- **Exercise inputs**
------------------------------------------------------------

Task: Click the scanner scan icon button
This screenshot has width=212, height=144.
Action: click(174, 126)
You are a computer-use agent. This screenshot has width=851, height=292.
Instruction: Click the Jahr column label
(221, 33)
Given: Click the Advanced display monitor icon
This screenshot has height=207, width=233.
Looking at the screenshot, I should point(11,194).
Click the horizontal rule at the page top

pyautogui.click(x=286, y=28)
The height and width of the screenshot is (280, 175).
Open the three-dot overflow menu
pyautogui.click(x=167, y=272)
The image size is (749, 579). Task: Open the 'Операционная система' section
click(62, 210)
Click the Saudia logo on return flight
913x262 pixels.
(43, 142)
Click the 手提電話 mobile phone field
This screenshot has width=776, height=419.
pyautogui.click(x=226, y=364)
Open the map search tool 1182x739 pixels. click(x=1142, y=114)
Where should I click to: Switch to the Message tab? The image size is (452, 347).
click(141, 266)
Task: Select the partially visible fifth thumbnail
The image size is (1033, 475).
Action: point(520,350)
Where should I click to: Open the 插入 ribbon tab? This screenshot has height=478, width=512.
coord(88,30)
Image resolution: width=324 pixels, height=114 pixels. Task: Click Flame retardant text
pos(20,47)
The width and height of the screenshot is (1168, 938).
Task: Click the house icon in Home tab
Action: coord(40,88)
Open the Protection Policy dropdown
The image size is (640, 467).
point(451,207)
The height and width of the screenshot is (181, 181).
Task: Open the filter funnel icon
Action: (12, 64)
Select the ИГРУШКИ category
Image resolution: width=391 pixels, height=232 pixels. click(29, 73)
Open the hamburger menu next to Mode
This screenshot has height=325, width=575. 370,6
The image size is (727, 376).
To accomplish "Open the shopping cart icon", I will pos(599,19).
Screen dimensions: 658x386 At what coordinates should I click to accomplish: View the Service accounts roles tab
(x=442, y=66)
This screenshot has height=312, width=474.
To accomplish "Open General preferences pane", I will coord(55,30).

------------------------------------------------------------

- **What you should do**
Everything from the line containing "This screenshot has height=312, width=474." to the last line of the material above should be printed exactly, both ends included.

- **Solution**
This screenshot has height=312, width=474.
To accomplish "Open General preferences pane", I will coord(55,30).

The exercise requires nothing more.